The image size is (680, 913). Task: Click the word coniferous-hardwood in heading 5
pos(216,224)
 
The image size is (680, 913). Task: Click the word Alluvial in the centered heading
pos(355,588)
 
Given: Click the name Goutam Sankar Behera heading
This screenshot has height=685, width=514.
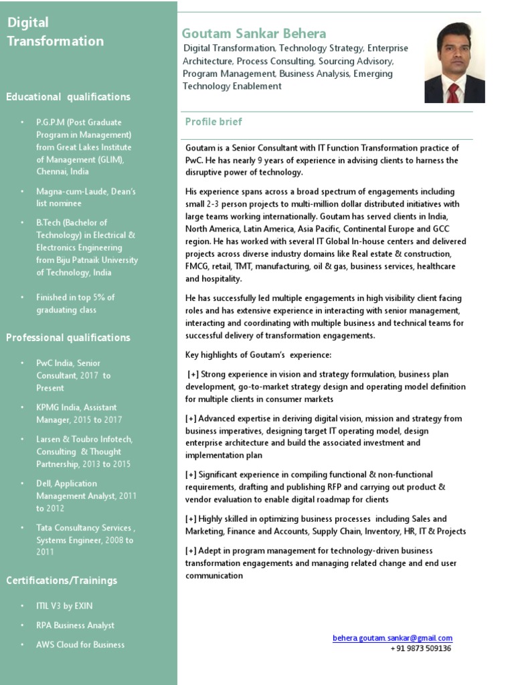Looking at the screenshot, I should pyautogui.click(x=254, y=33).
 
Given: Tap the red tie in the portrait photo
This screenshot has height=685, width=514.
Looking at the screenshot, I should pyautogui.click(x=453, y=92).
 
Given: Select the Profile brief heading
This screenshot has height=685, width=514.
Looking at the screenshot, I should pyautogui.click(x=213, y=122).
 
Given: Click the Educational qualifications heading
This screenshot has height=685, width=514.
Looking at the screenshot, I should pyautogui.click(x=68, y=97).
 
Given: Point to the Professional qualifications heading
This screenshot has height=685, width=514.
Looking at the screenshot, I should pyautogui.click(x=68, y=337).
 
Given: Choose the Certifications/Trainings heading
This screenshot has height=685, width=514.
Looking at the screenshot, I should pyautogui.click(x=62, y=580).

□ □ □ □ □ □ □

What is expected: Reproduce everything from the line containing "The image size is (680, 913). Task: Click the word Alluvial" down to the end of the records, omitting the pictures.

Finished answer:
The image size is (680, 913). Task: Click the word Alluvial in the centered heading
pos(355,588)
 
Given: Click the name Goutam Sankar Behera heading
This screenshot has height=685, width=514.
Looking at the screenshot, I should pyautogui.click(x=254, y=33).
 
Given: Tap the red tie in the portrait photo
This screenshot has height=685, width=514.
Looking at the screenshot, I should pyautogui.click(x=453, y=92).
 
Given: Select the Profile brief heading
This screenshot has height=685, width=514.
Looking at the screenshot, I should pyautogui.click(x=213, y=122).
 
Given: Click the Educational qualifications heading
This screenshot has height=685, width=514.
Looking at the screenshot, I should pyautogui.click(x=68, y=97).
 
Given: Point to the Professional qualifications heading
This screenshot has height=685, width=514.
Looking at the screenshot, I should pyautogui.click(x=68, y=337).
 
Given: Choose the Certifications/Trainings heading
This screenshot has height=685, width=514.
Looking at the screenshot, I should pyautogui.click(x=62, y=580).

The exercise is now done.